Word for word, print out all of the data, omitting every image.
Start of Data under study
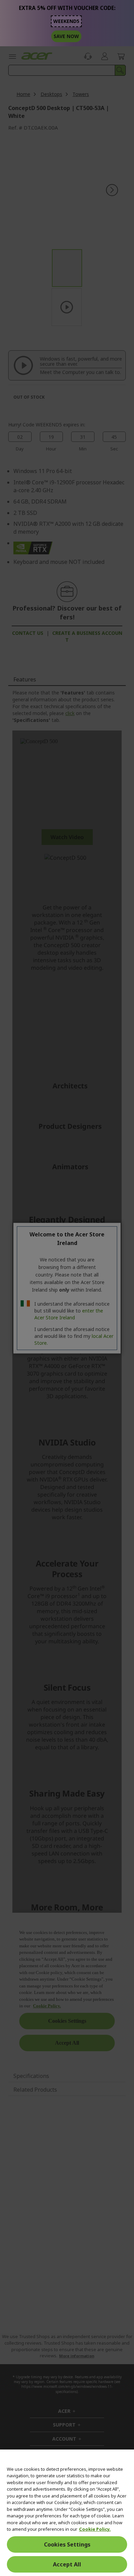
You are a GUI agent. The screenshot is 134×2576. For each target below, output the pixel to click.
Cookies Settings (67, 2544)
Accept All (67, 2564)
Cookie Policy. (95, 2529)
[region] (67, 2513)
End of Data under study
* Written reply *
You are a GUI agent. The screenshot is 134×2576. For each target below, output the pixel to click.
Cookies Settings (67, 2544)
Accept All (67, 2564)
Cookie Policy. (95, 2529)
[region] (67, 2513)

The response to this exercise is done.